王友松 王萃娟＊, 张亚军 邱光美 黄 帅 周先礼 王尧宇

(1 西南交通大学生命科学与工程学院化学化工系，成都 610031)

(2 西北大学化学与材料学院，合成与天然功能分子化学教育部重点实验室，西安 710069)

0 Introduction

The design and construction of coordination compounds with unique structural and unique chemical and physical properties has attracted extensive interest in supramolecular chemistry and materials chemistry[1-6]. A major reason for this interest is the promise of being able to generate new materials with intriguing architectures and potential applications[7-8].Usually, the construction of coordination architecture depends on the combination of several factors[9-10], such as the coordination geometry of metal ions, the nature of organic ligands and counterions, and sometimes the different reaction conditions. For example, changes in counterions[11]and reaction conditions[12]can result in a remarkable class of materials bearing diverse architectures and functions. Thus, understanding how these considerations affect metal coordination and influence crystal packing is at the forefront of controlling coordination supramolecular arrays[13].
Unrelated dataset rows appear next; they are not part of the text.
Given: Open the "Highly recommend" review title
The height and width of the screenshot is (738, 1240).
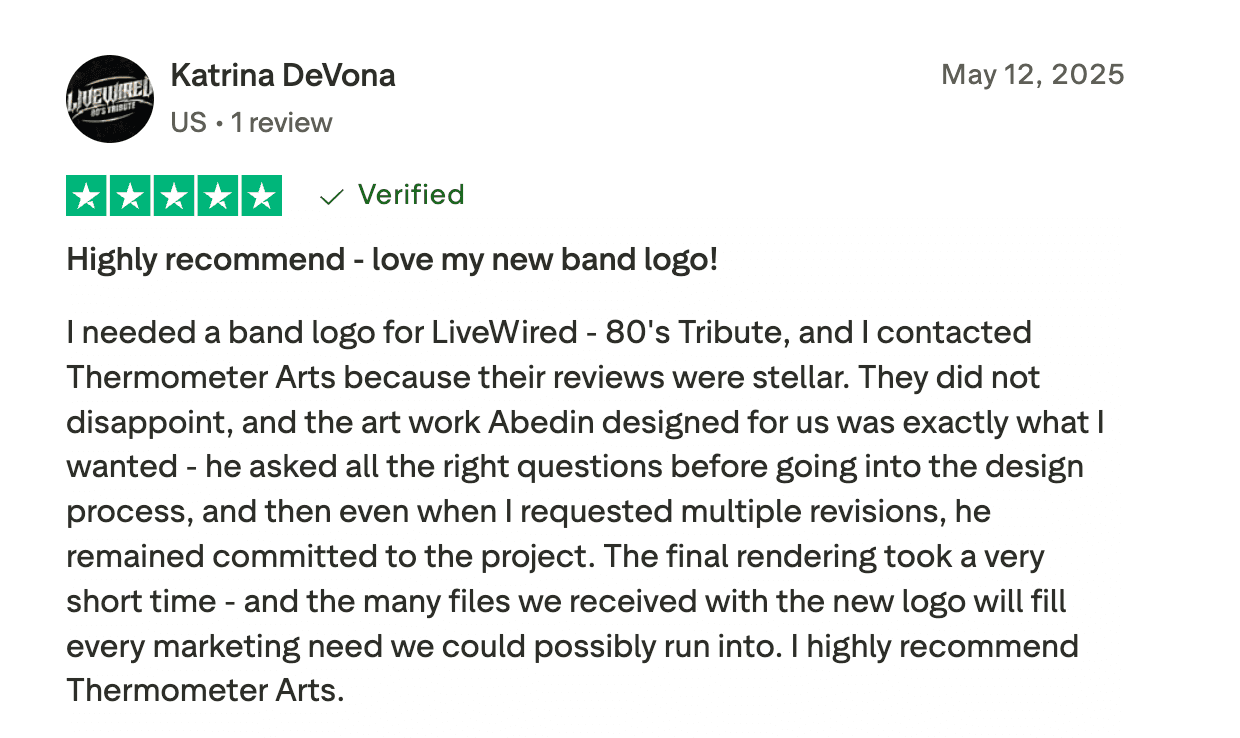Looking at the screenshot, I should 392,260.
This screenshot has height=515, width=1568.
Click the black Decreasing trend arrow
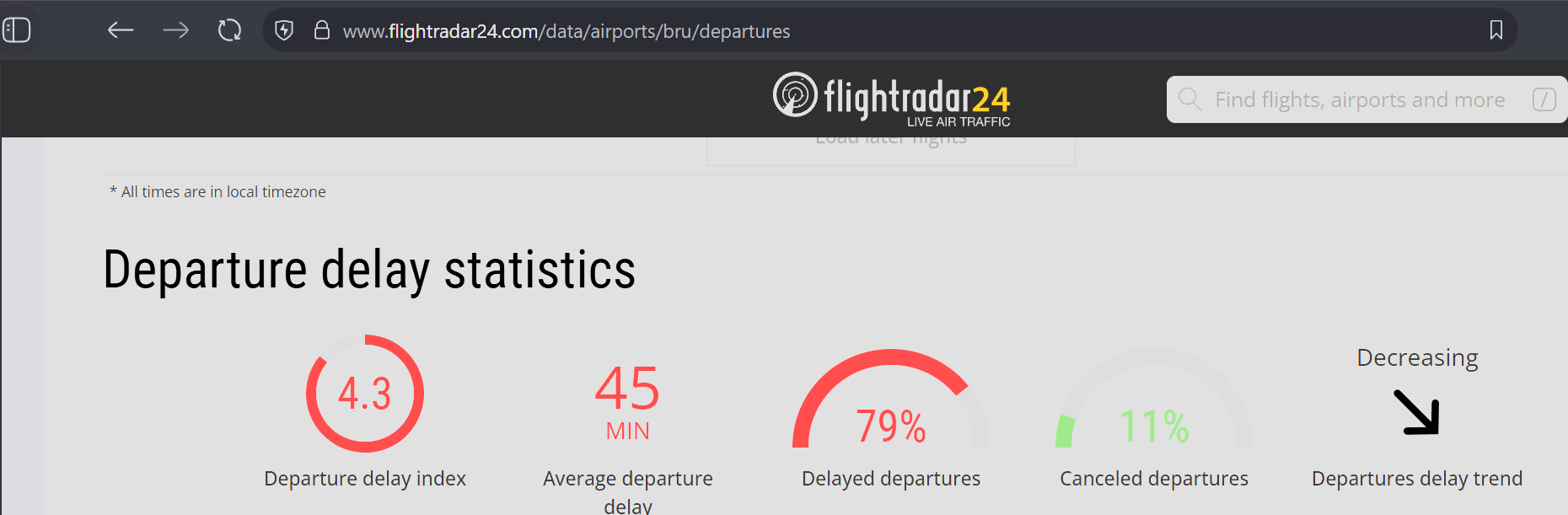(x=1416, y=412)
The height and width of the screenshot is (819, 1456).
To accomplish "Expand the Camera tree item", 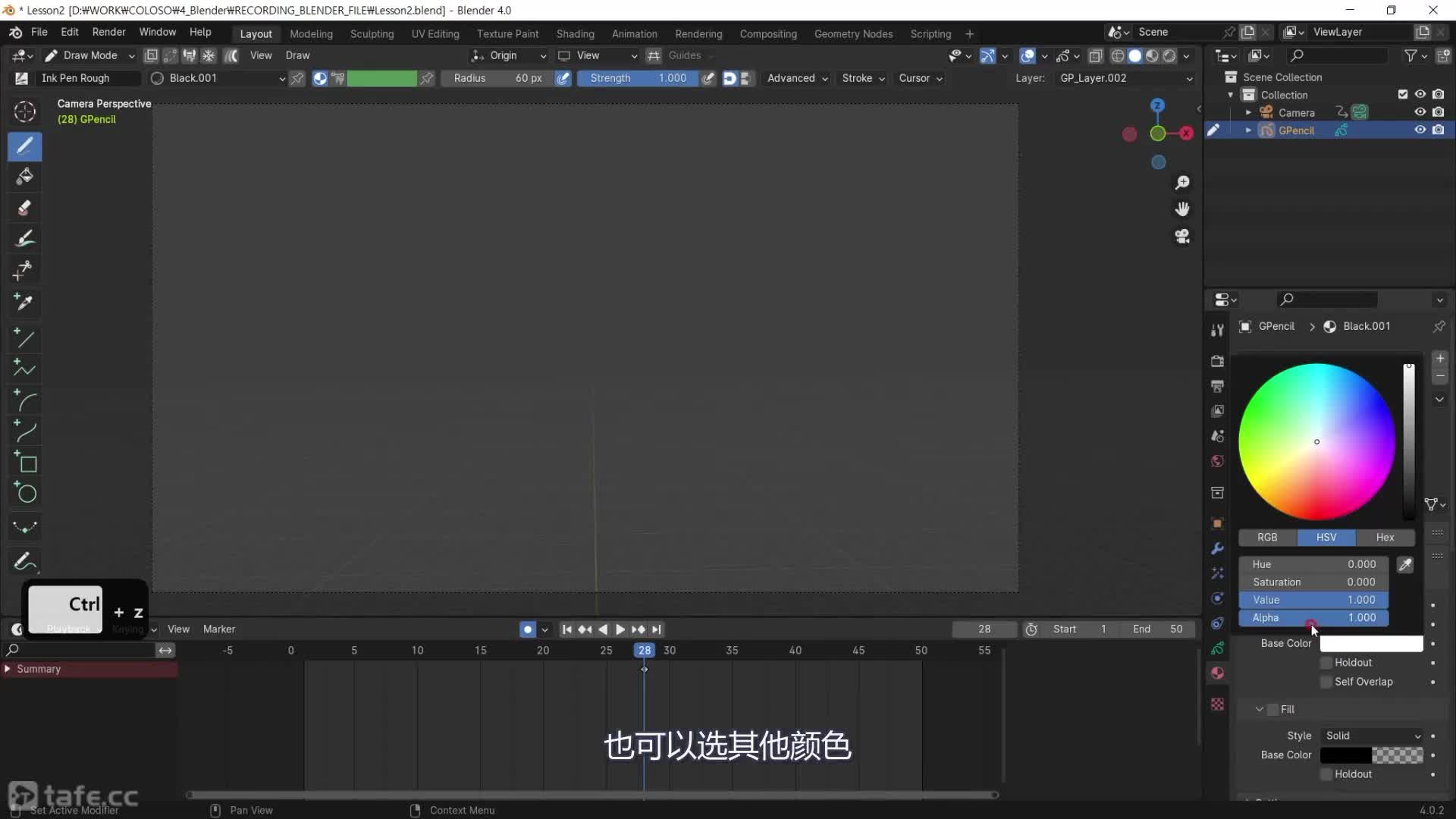I will 1248,112.
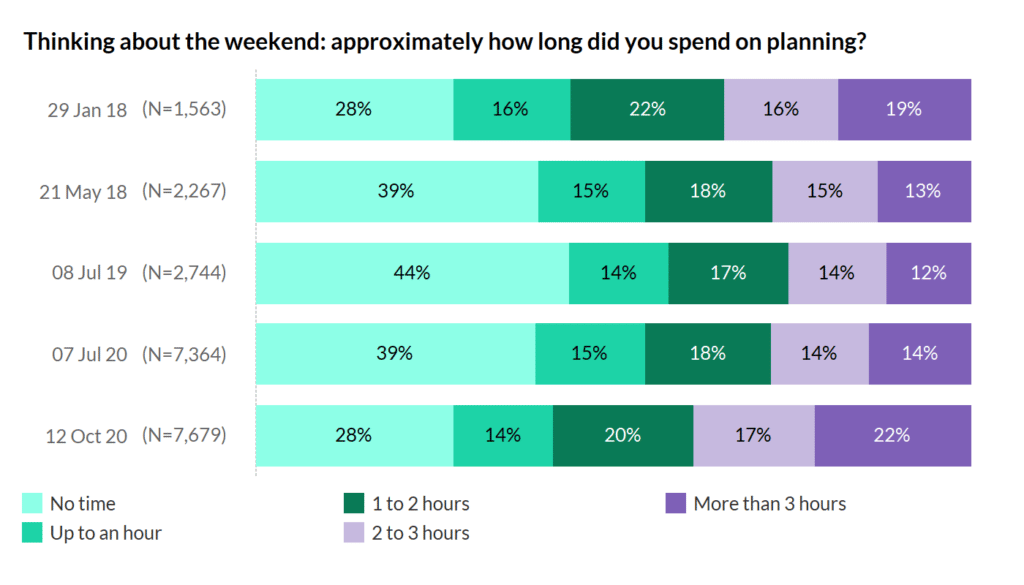Viewport: 1024px width, 585px height.
Task: Select the 1 to 2 hours legend swatch
Action: coord(353,504)
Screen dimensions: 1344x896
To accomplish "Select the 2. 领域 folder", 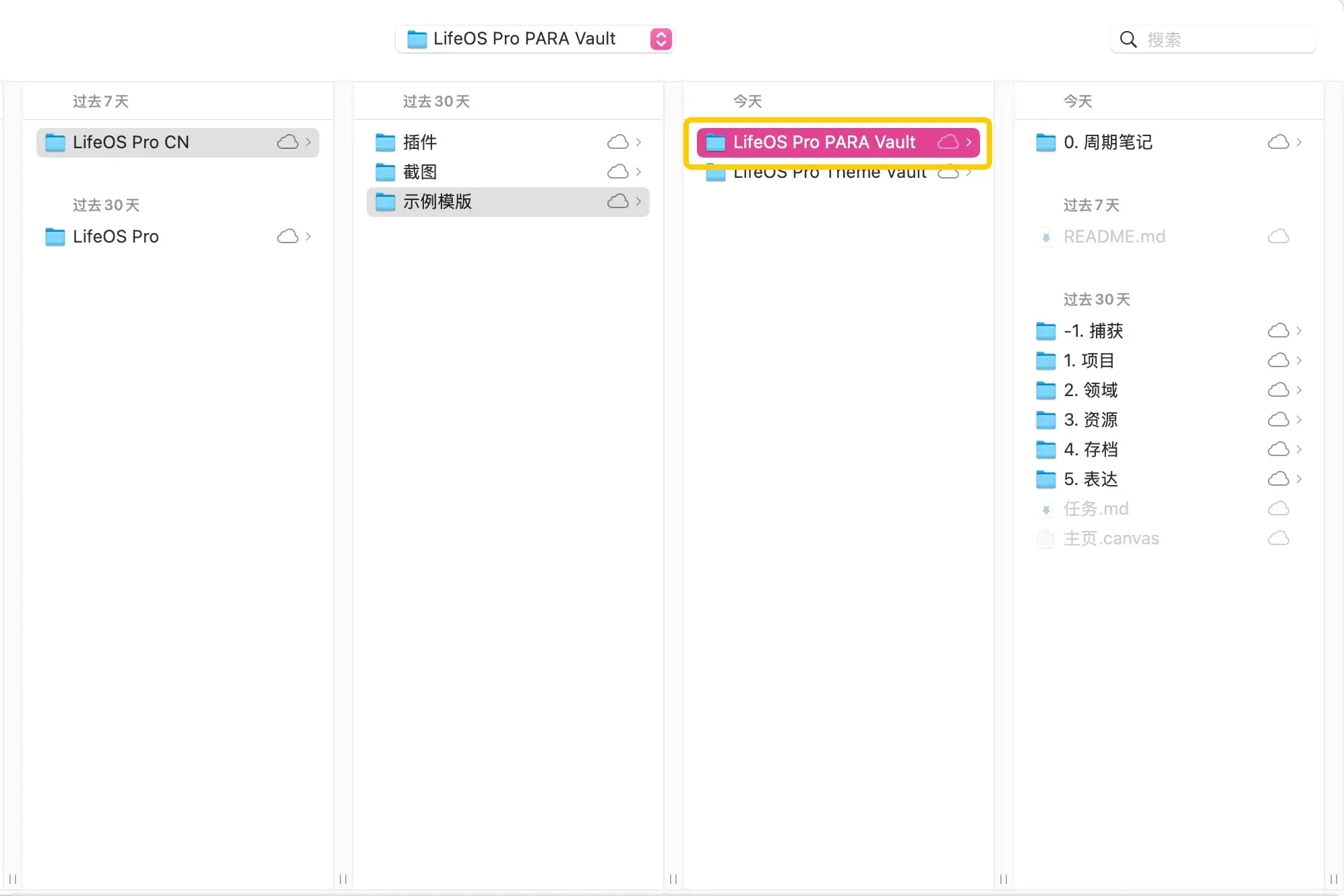I will pyautogui.click(x=1091, y=390).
In the previous work[14], we reported five novel copper(Ⅱ)compounds, one nickel(Ⅱ)compound based on a rigid ligand, N,N′-di(2-pyridyl)-2,4-diamino-6-phenyl-1,3,5-triazine (Hdpdapt), and coligands. These superstructures were affected by the incorporation of different metal ions and coligands, concomitant with diverse physical properties. To extend the work about Hdpdapt, we use a special synthesis method-ultrasonic wave stir to dissolution the reagent and investigate how synthesis method affect metal coordination and influence crystal packing. Fortunately, when we introduce Hcro and Cu(OAc)2·2H2O to react with Hdpdapt under the synthesis condition as mentioned above, a new coordination compound, [Cu(dpdapt)(cro)]·CH3OH (1) was constructed. The interesting fact is that in compound 1, deprotonated dpdapt act as anion ligand to complete the metal coordination as well as compensate the charge. This is different from the compound of Hdpdapt we have reported[14]. Herein,we report the synthesis, X-ray single crystal structure of coordination compound, [Cu(dpdapt)(cro)]·CH3OH(1) together with DFT studies to explain its coordination behavior.

1 Experimental

1.1 Materials and physical measurements

The ligand Hdpdapt was prepared as we reported before[14]. All reagents and solvents employed were commercially available and used as received without further purification. Infrared spectra on KBr pellets were recorded on a Nicolet 170SX FT-IR spectrophotometer in the range 4 000 ～400 cm-1. Elemental analyses were determined with a Perkin-Elmer model 240C instrument. Thermal analyses were performed on a NETZSCH STA 449C microanalyzer with a heating rate of 10 ℃·min-1under air atmosphere. Luminescence spectra for the solid samples were recorded with a Hitachi 850 fluorescence spectrophotometer.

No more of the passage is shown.